Python: Datatypes

Numbers

Numbers are simplest

  • Integer (int) - sign is irrelevant

  • Floating point (float)

  • Complex (complex)

  • Boolean (bool)

More powerful types

  • Sequences with very powerful operations

    • Immutable sequences: Strings, Bytes, Tuples

    • Lists

  • Sets

    • Mappings: key to value

Integer Numbers

Range

  • Represent numbers in an unlimited range - limited only by available memory

Integer literals

  • Decimal: 1234, -1234

  • Octal: 0o01234 == 1*8**3+2*8**2+3*8**1+4*8**0 == 668

  • Hexadecimal: 0x1234} == 1*16**3+2*16**2+3*16**1+4*16**0 == 4660

  • Binary: 0b100110

Integer Numbers: Comparison

Comparison operators

<

less than

<=

less or equal

>

greater than

>=

greater or equal

==

equal

!=

not equal

Integer Numbers: Arithmetic

Arithmetic operators

+

addition

-

subtraction

*

multiplication

/

division

//

floor division

%

modulo

**

exponentiation

-

negation (unary)

Shortcut: self modification (not only for the + operator)

i = i + 7
i += 7

Operator Precedence

Boring but important: precedence rules

  • Exponentiation comes first (binds strongest)

  • Negation

  • *, /, % (left associative)

  • +, - (binary operators)

  • Comparison operators

Not boring — necessary in programming

  • If in doubt, use explicit braces: 2 * 7 % 3 != 2 * (7 % 3)

  • If not in doubt, think about colleagues

    • If in doubt, use explicit braces

Floating Point Numbers

Floating point vs. Integer

  • Operators listed above also valid for floating point numbers

  • Not unbounded

    • … otherwise \(\pi\) would consume all memory

Literals

  • Decimal point: 3.14159265359

  • Exponent: 2.3e12, 1.5e-34

Numbers: Python2 vs. Python 3 (1)

TO DO
Transcribe the passage of the Python datatypes text from "Operator Precedence" to "- (binary operators)".

ENTRIES SUPPLIED
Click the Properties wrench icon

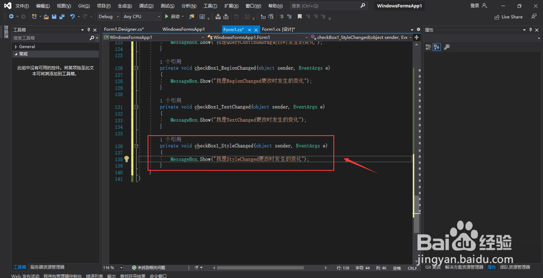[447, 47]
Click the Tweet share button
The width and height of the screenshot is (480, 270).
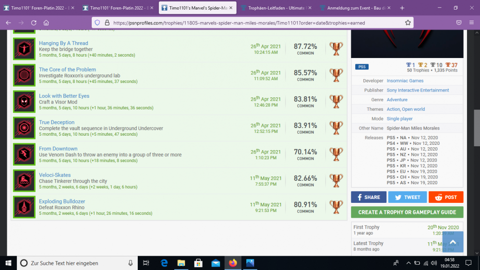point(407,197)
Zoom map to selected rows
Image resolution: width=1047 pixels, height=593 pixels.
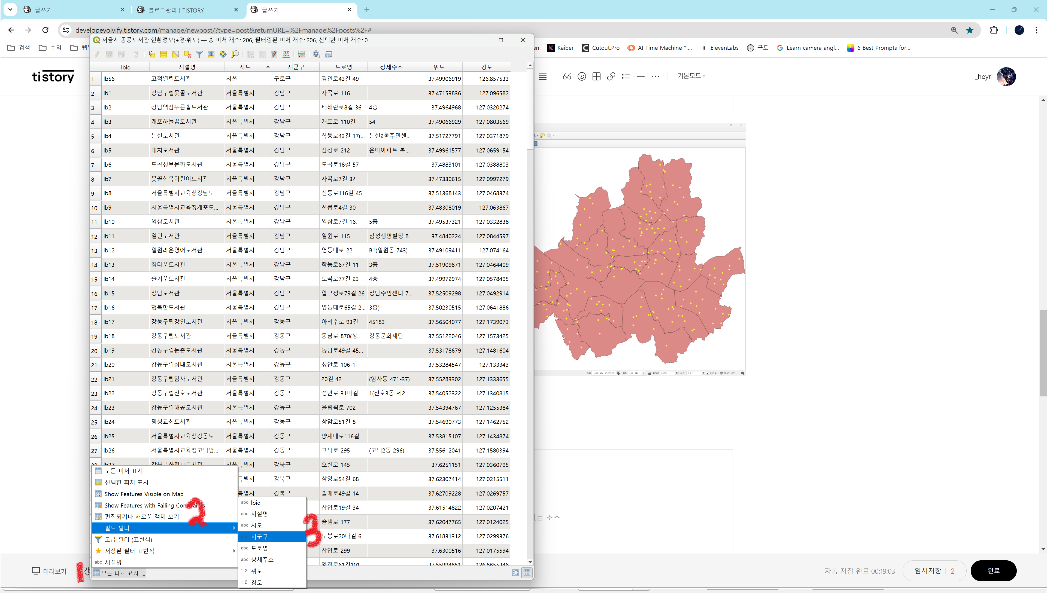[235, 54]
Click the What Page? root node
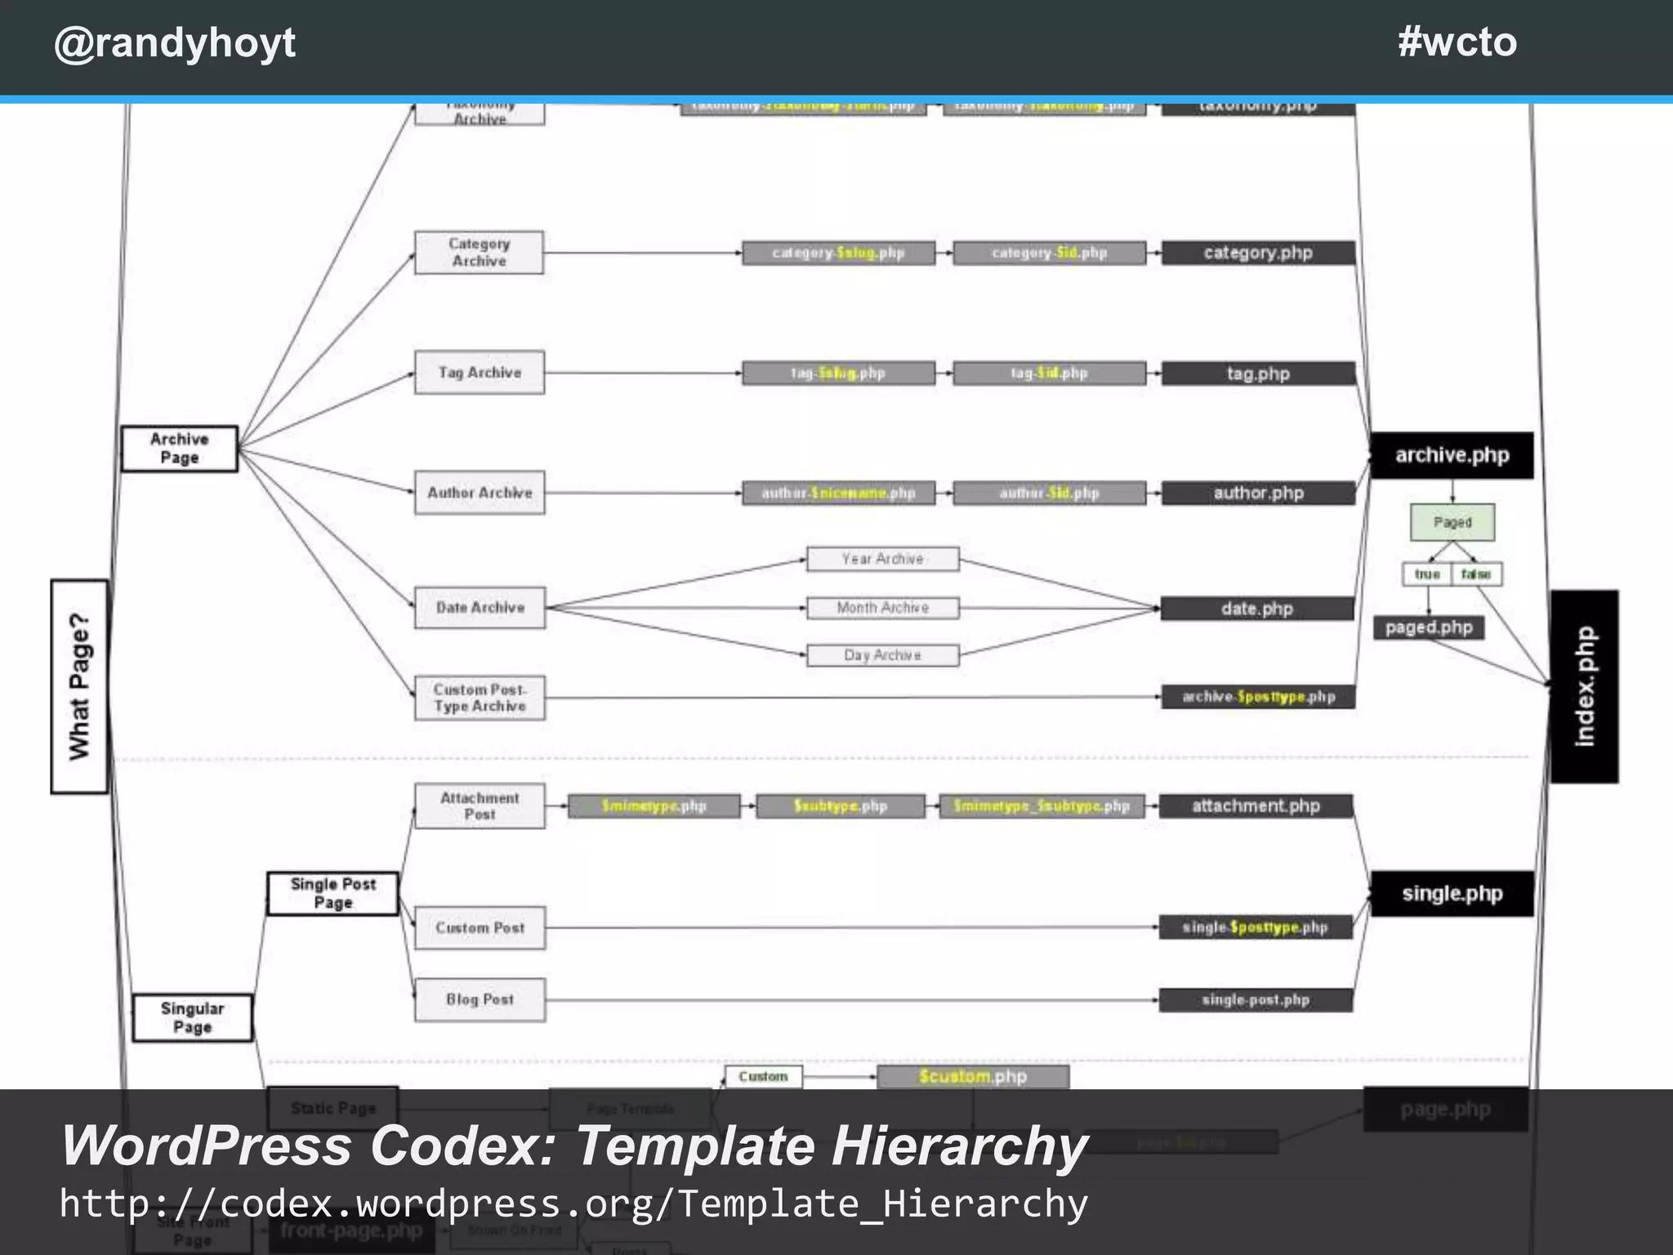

--

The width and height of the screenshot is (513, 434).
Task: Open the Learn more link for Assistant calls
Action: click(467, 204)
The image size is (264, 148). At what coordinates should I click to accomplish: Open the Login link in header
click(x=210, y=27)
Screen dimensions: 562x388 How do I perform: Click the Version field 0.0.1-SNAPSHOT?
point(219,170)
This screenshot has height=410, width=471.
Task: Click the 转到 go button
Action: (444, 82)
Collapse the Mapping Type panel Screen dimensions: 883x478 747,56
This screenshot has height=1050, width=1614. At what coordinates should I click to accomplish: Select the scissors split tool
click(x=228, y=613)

ANSWER TO THE PROBLEM
Operator Precedence

Boring but important: precedence rules

  • Exponentiation comes first (binds strongest)

  • Negation

  • *, /, % (left associative)

  • +, - (binary operators)